Rainer Lang: Im Grunde ist das Modellingverfahren nicht besonders aufwändig. Häufig sind die Daten im Unternehmen bereits vorhanden, so dass in erster Linie die reine Analyse ins Gewicht fällt. Aber zutreffend ist: Damit der Einfluss der wichtigsten (Kommunikations-)Variablen auf den Umsatz valide identifiziert werden kann, ist jeweils eine ausreichend lange, rückwirkende Datenzeitreihe von möglichst drei Jahren notwendig. Um den Wirkungseinfluss von PR messen zu können, setzt dies ein kontinuierliches Medienmonitoring voraus. Gleiches gilt für die relevanten Marketingdaten, auch zu Wettbewerberaktivitäten. Die Aufbereitung und selbstverständlich auch die Auswertung sämtlicher Daten sind ein wesentlicher Bestandteil des Projekts und müssen nicht vom Kunden geleistet werden.

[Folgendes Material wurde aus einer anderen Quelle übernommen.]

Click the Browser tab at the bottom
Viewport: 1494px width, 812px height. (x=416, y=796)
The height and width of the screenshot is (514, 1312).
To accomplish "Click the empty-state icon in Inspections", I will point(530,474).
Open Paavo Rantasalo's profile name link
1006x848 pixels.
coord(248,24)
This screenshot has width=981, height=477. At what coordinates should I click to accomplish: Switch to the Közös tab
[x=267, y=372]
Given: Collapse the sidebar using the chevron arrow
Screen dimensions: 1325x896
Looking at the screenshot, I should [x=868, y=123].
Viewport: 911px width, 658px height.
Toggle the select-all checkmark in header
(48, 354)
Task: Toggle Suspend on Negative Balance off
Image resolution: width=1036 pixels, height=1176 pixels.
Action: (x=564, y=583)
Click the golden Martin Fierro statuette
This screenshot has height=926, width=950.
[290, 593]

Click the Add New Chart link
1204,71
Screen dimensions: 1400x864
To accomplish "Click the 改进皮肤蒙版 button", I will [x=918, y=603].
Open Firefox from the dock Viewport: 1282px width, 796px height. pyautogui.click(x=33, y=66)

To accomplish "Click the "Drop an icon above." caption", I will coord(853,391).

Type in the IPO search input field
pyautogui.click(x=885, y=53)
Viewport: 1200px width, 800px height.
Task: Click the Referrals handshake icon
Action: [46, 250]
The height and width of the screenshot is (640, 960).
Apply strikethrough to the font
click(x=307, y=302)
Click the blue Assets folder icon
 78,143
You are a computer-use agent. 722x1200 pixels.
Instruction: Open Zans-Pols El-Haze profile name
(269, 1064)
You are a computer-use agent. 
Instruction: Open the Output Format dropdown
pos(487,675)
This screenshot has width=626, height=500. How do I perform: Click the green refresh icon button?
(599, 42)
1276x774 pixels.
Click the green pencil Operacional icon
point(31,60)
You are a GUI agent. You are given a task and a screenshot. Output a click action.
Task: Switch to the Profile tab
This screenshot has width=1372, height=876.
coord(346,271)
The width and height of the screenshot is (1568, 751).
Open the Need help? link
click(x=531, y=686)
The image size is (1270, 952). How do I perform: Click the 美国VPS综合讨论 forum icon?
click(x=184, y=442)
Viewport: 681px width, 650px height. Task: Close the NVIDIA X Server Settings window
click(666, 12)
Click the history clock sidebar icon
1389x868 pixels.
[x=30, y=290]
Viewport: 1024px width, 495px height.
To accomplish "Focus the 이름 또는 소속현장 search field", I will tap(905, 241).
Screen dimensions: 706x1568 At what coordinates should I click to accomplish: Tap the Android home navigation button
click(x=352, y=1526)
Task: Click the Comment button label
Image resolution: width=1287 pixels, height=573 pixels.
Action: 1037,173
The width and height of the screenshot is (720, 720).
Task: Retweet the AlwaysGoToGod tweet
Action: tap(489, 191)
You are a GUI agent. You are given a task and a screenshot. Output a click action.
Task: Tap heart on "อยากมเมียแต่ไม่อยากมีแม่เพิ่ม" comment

communicationcontrolling.de: Für Center Parcs waren drei Prozent der Buchungen auf die gesamte Berichterstattung - selbst- oder fremdinitiiert - zurückzuführen. Wesentlich stärker wirkten verständlicherweise Wetter, Preis und Ferienzeiten. Größten Einfluss aber hatte eine "Baseline" - ein nicht näher zu definierender Markenkern. Sicherlich ist auch dieser von Kommunikationsmaßnahmen beeinflusst und längerfristig entstanden, also eine Art Image. Kann Performedia nur kurzfristige Effekte fassen und ausweisen?

Rainer Lang: Für die eingesetzten Marketing- und Kommunikationsmaßnahmen werden die (Umsatz-)Effekte kurz- bis mittelfristig ermittelt. Die Ergebnisse werden unter Berücksichtigung einer möglichen zeitlichen Verzögerung der Umsatzwirkung, die sich je nach Kommunikationsmedium über einen Zeitraum von bis zu einem Jahr erstrecken kann, gemessen. Die langfristigen Effekte in Bezug auf die Entwicklung bzw. die Veränderung der Baseline ergeben sich dabei indirekt aus dem Vergleich der Ergebnisse mehrerer Modellierungen für dieselbe Zielvariable, sofern in regelmäßigen, z.B. jährlichen, Abständen Aktualisierungen erstellt werden.

communicationcontrolling.de: Welchen Mehrwert kann der Ansatz für ein Kommunikationsmanagement dann allgemein bieten?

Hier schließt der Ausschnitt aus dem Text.